Ci sono delle immmagini che mi interessano di più perché sono formate da segni e da simboli vicini alla mia storia di uomo, alla mia cultura. E allora cerco di rappresentarle con più energia, con più interesse: mi identifico con quello che faccio.
I miei occhi, la mia persona sono eccitati dalla sinuosità, dalla dolcezza e dal vissuto. Nell'istantanea ci sono queste condizioni, sono attimi di percezione che implicano queste condizioni che convergono. E tu le fermi.
Nelle metropolitane ho cercato di addolcire al massimo ciò che vedevo. Non ho cercato di fare del giornalismo crudo, delle immagini dure o violente. All'inizio cercavo quelle immagini poi, strada facendo, dopo Londra, mi sono reso conto che non aveva senso, non era la strada giusta da percorrere.
La scelta del colore è stata fondamentale perché avevo bisogno di rappresentare i colori del metallo sporco, del ferro vissuto. Avevo bisogno di quei colori anche perché poi la luce del neon incideva, avvolgeva i visi delle persone e dava loro dei toni nel senso di vissuto, di vita, di difficoltà anche.

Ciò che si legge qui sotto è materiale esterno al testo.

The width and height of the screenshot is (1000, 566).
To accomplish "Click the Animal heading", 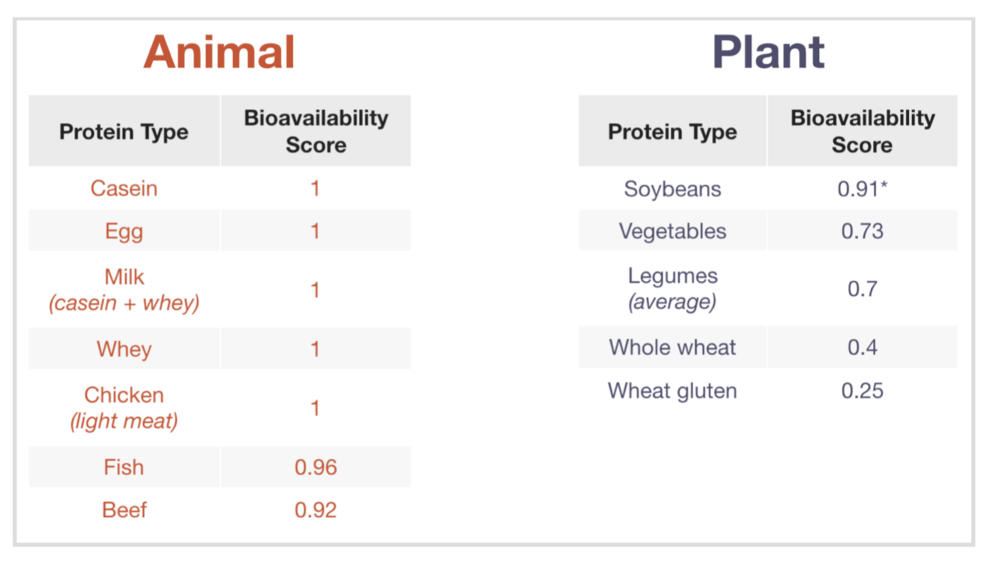I will pyautogui.click(x=219, y=52).
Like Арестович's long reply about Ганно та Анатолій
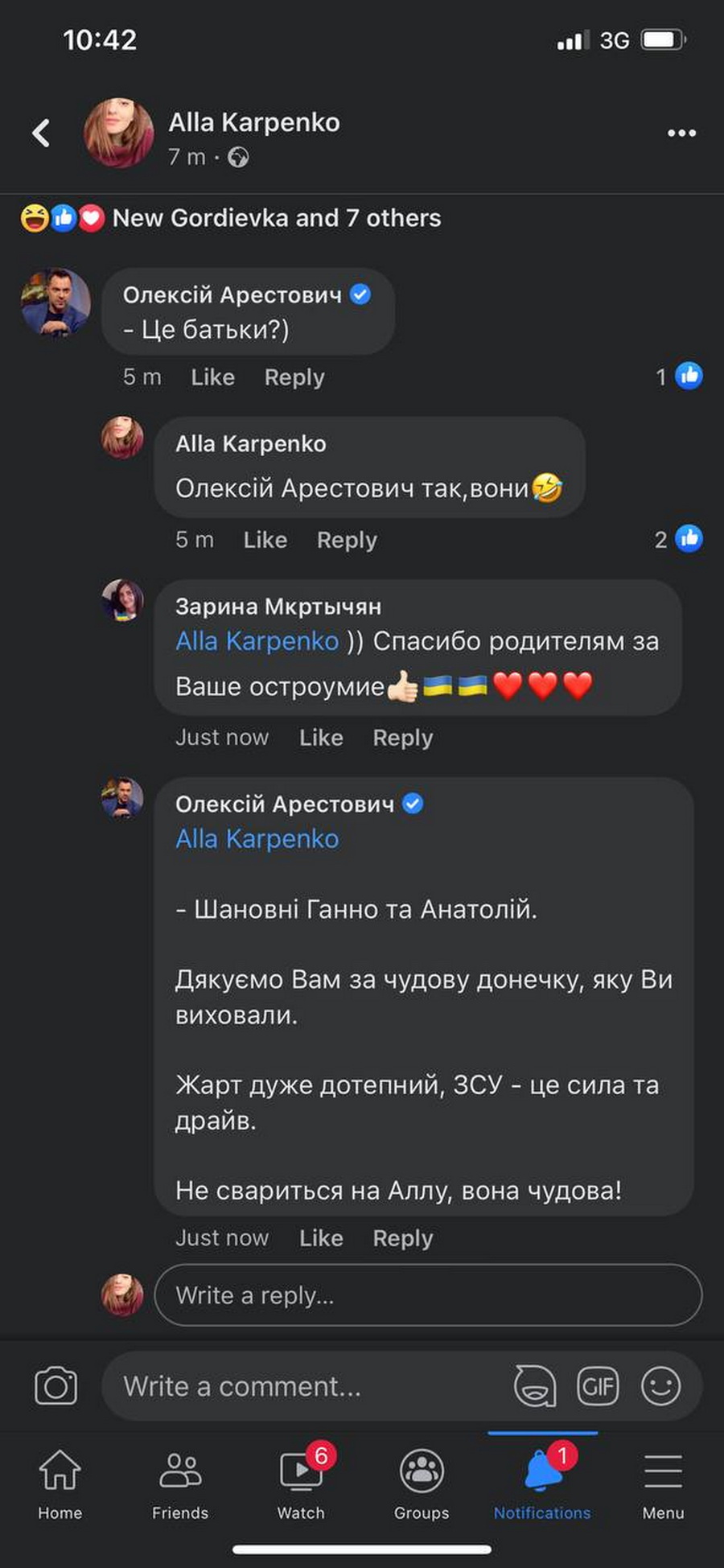The width and height of the screenshot is (724, 1568). [321, 1238]
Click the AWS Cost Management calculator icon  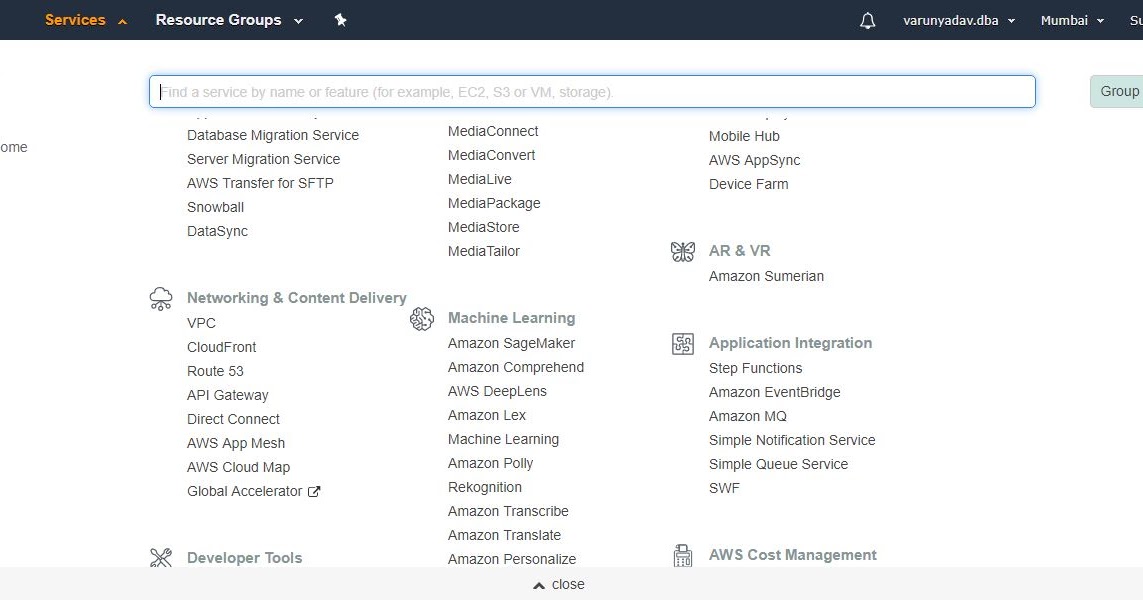[x=683, y=556]
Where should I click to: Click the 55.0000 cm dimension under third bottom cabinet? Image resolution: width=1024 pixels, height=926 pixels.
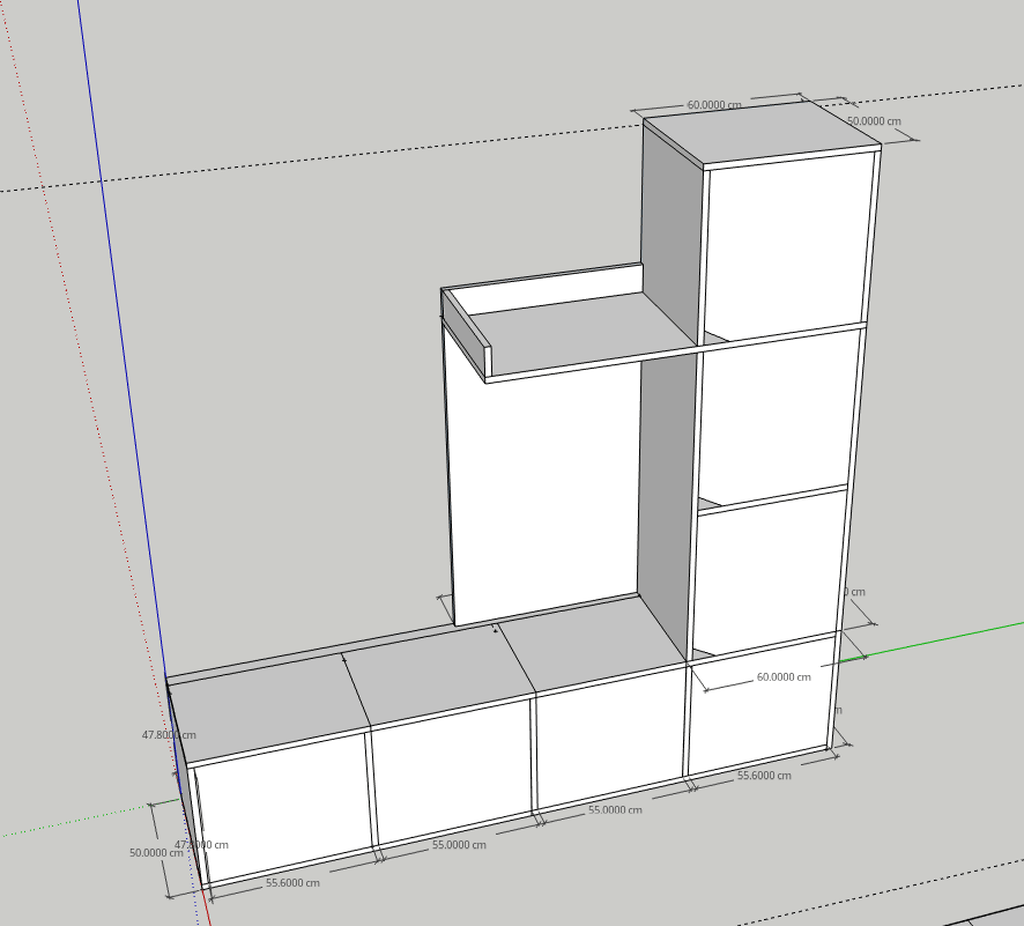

Insomma, in bianco e nero non avrei potuto farlo. Anche perché mi piaceva il colore della pelle diversa delle persone. Mi piaceva il profumo delle persone, gli odori anche poco piacevoli di questi ambienti.
E il colore secondo me rappresentava meglio il tutto, era più vicino a quello che sentivo.
La Minox è una macchina straordinaria, che ti permette di non disturbare le persone, di essere discreto, leggero, agile, furtivo, libero. Una grande macchina, grande. E soprattutto non sei fotografo. E questa è la cosa più straordinaria.
La mia fotografia prende corpo - nasce - da tradizioni contadine, di campagna; e si sviluppa nella poesia del mare d'inverno; accompagnandosi a immagini di libertà, di emancipazione, di trasgressione nella notte. Però, comunque, nasce dalla campagna.
Io amo questa terra, la amo con tutto il cuore. Ne amo i luoghi, mi piacciono i luoghi. E poi mi piace tantissimo - questa terra - perché muta in continuazione. Nulla è mai uguale all'anno precedente, tutto è in evoluzione continua.
Più soffro e più mi affanno nella ricerca della poesia. Più sento che dentro di me vivo situazioni di disturbo, difficili - cose che purtroppo nella mia vita continuamente incontro - più il mio sguardo si addolcisce. E più cerca la serenità l'armonia delle immagini. E qualche volta le trova.»